To remain sustainable, journals must develop editorial practices that address the challenge of reviewer recruitment, including adopting innovative strategies that both incentivize and support reviewers. Recognizing and rewarding reviewer contributions—whether through formal acknowledgment, professional development credits, or public recognition—can enhance motivation and engagement.1,18 Implementing reviewer development programs may help cultivate a more skilled and confident reviewer pool, especially among early-career researchers, students, trainees, and others new to academics. Exploring alternative peer review models, such as learner-mentor paired reviews,19 may help new reviewers develop the requisite skillset, expertise, and perspectives to review and support sustainable solutions to decrease reviewer fatigue. Journals representing specific disciplines and specialties may also explore ways to partner with department chairs to create models that provide a time allocation within departments as “service,” or create mentoring models for junior reviewers as part of a scholarly development process. We recognize that protected time may not be an option for all departments and other creative solutions may emerge, such as working with emeritus faculty or others who may be interested in developing new peer reviewers.

Limitations

Our analysis reflects data from a single journal in the discipline of family medicine focused medical education, which may limit generalizability. This study was also not designed to explore the why of peer review invitation acceptance and completion. We hope to follow up with a multijournal analysis in the future and to continue to monitor trends, and explore both reasons and solutions for the why. Ongoing monitoring, phenomenological exploration of the reasons behind this trend, testing of new incentives, and re-evaluating the peer review process for opportunities to improve, are examples of further steps.

__Data section__:
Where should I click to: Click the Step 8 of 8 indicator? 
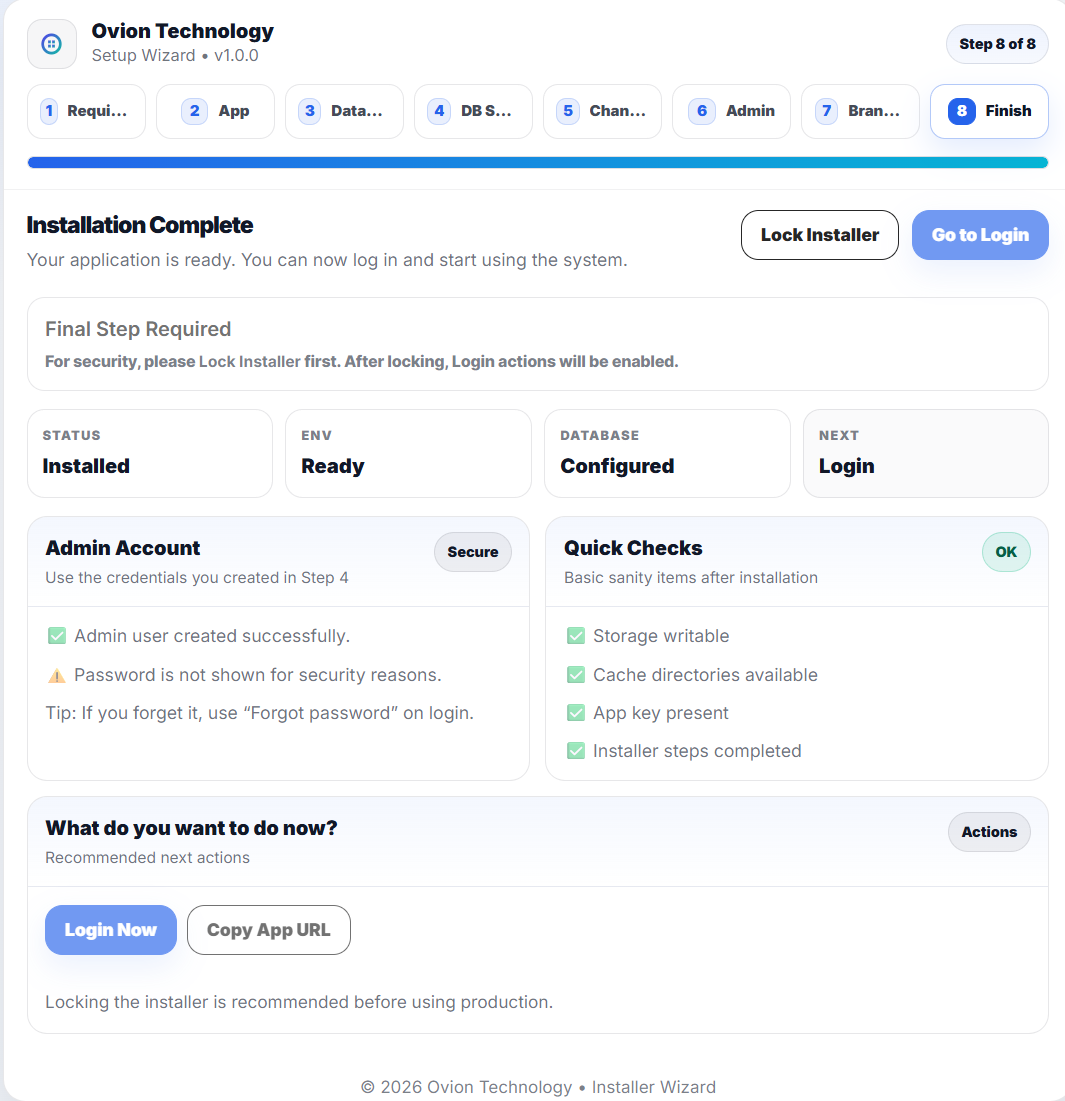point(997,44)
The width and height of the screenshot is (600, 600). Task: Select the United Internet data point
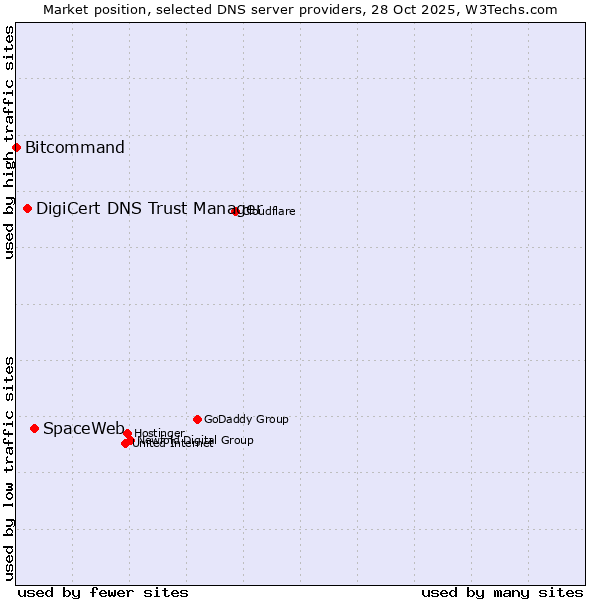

__Problem statement__: Output the full passage on peer reviewer recruitment and its limitations word for word, including its heading.

__Written response__:
To remain sustainable, journals must develop editorial practices that address the challenge of reviewer recruitment, including adopting innovative strategies that both incentivize and support reviewers. Recognizing and rewarding reviewer contributions—whether through formal acknowledgment, professional development credits, or public recognition—can enhance motivation and engagement.1,18 Implementing reviewer development programs may help cultivate a more skilled and confident reviewer pool, especially among early-career researchers, students, trainees, and others new to academics. Exploring alternative peer review models, such as learner-mentor paired reviews,19 may help new reviewers develop the requisite skillset, expertise, and perspectives to review and support sustainable solutions to decrease reviewer fatigue. Journals representing specific disciplines and specialties may also explore ways to partner with department chairs to create models that provide a time allocation within departments as “service,” or create mentoring models for junior reviewers as part of a scholarly development process. We recognize that protected time may not be an option for all departments and other creative solutions may emerge, such as working with emeritus faculty or others who may be interested in developing new peer reviewers.

Limitations

Our analysis reflects data from a single journal in the discipline of family medicine focused medical education, which may limit generalizability. This study was also not designed to explore the why of peer review invitation acceptance and completion. We hope to follow up with a multijournal analysis in the future and to continue to monitor trends, and explore both reasons and solutions for the why. Ongoing monitoring, phenomenological exploration of the reasons behind this trend, testing of new incentives, and re-evaluating the peer review process for opportunities to improve, are examples of further steps.